> [Stored data]
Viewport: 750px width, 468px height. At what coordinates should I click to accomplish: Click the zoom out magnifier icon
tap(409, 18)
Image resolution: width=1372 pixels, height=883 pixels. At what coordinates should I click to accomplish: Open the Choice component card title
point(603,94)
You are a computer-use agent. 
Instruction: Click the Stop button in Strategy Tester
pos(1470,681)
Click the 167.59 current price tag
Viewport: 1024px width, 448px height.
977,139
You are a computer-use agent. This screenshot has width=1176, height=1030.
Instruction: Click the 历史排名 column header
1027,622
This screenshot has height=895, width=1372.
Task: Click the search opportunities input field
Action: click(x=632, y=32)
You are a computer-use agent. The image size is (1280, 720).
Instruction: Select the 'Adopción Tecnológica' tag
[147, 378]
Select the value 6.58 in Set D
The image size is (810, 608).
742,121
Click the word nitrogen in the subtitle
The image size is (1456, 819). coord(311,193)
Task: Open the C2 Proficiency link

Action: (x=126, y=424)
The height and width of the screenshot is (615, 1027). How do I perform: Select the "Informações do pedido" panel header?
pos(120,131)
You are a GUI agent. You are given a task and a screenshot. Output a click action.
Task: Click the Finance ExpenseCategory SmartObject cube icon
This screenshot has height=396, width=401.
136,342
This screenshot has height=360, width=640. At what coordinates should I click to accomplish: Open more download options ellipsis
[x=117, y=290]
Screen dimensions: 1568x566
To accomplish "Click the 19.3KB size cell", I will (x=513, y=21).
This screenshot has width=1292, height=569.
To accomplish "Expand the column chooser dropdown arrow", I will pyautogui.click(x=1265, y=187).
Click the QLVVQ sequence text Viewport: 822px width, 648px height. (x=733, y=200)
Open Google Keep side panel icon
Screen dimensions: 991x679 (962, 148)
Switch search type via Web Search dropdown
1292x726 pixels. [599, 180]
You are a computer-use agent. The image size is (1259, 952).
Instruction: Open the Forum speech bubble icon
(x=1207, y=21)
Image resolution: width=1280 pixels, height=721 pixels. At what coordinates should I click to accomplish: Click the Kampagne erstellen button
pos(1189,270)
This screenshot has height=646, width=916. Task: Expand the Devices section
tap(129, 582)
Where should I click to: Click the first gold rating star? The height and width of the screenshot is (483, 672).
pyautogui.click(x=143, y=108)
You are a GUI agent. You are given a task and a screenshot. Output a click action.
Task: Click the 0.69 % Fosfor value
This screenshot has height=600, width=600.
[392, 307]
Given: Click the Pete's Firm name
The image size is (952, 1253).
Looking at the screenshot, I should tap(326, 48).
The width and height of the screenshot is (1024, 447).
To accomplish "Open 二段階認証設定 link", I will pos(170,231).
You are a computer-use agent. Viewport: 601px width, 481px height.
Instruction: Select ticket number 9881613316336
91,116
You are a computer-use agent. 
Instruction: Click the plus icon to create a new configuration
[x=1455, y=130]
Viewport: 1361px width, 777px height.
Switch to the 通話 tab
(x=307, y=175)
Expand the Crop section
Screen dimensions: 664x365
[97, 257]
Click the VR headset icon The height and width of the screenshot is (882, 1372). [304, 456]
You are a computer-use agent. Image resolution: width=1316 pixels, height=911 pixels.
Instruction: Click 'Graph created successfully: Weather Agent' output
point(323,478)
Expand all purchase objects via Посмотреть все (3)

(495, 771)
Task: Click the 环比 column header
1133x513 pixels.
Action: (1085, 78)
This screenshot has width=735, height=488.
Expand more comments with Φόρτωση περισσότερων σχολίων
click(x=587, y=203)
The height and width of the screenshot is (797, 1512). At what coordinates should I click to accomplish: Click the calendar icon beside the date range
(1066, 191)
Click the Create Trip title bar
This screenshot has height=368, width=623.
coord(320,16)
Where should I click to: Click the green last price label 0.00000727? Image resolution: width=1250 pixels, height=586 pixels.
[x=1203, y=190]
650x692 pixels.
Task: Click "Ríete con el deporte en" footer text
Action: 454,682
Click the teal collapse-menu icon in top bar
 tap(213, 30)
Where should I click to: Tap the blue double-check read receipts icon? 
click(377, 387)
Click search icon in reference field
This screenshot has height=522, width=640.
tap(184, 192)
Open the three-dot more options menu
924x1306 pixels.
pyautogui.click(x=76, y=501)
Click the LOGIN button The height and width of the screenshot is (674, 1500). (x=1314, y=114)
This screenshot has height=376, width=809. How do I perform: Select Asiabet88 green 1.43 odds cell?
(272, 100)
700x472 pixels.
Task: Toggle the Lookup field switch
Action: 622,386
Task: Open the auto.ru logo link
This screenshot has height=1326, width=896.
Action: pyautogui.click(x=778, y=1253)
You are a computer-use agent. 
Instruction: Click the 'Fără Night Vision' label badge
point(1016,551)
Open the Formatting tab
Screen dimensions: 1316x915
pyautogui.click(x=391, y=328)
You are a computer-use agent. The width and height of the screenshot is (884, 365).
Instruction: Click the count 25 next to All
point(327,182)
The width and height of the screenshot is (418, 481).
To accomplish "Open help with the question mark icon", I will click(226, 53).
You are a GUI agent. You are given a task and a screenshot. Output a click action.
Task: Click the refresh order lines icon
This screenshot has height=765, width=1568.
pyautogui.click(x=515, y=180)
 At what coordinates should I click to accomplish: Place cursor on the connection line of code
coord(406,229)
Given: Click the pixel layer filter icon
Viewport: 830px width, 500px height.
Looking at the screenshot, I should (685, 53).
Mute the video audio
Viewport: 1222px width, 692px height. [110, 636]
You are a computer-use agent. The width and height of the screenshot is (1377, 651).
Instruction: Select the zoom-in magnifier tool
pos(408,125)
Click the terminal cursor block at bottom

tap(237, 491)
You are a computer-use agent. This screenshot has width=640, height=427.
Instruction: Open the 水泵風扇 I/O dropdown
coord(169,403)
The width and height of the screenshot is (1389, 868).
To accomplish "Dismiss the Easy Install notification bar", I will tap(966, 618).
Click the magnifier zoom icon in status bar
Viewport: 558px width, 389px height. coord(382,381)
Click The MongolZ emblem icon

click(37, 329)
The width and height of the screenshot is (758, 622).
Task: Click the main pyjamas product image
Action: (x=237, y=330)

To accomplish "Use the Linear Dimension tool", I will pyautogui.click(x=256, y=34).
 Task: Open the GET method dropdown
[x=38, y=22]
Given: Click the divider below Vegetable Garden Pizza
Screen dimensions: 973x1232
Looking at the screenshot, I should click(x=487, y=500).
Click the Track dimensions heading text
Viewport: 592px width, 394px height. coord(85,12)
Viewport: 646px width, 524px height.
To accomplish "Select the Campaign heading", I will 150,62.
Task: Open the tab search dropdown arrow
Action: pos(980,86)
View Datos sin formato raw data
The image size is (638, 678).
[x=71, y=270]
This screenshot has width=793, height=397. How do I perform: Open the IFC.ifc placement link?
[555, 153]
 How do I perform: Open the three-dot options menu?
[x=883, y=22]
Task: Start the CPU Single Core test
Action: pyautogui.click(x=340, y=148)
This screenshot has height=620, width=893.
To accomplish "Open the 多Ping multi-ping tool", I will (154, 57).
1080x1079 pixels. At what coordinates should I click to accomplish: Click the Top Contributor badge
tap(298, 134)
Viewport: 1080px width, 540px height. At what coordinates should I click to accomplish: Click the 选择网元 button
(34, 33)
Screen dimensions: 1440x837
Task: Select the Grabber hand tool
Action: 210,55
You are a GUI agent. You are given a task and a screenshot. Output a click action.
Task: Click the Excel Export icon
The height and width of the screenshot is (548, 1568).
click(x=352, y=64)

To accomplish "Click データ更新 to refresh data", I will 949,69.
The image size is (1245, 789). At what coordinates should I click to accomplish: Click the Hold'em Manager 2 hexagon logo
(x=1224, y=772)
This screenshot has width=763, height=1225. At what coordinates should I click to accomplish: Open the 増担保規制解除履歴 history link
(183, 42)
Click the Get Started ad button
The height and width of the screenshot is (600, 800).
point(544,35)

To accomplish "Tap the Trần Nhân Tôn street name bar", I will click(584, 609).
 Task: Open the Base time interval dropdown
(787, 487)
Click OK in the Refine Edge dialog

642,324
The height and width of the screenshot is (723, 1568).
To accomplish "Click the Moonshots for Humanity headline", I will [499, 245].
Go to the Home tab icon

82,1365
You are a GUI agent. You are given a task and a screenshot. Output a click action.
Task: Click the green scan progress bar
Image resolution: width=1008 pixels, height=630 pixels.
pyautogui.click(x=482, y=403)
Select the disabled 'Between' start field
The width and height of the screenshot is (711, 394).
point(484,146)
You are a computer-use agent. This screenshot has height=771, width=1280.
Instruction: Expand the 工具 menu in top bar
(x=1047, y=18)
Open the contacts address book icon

> [About this exercise] Within the entries above, find every line where the string "refresh" occurs, and copy it.

> [Result for this exercise]
Task: Click the refresh order lines icon
To accomplish "Click データ更新 to refresh data", I will 949,69.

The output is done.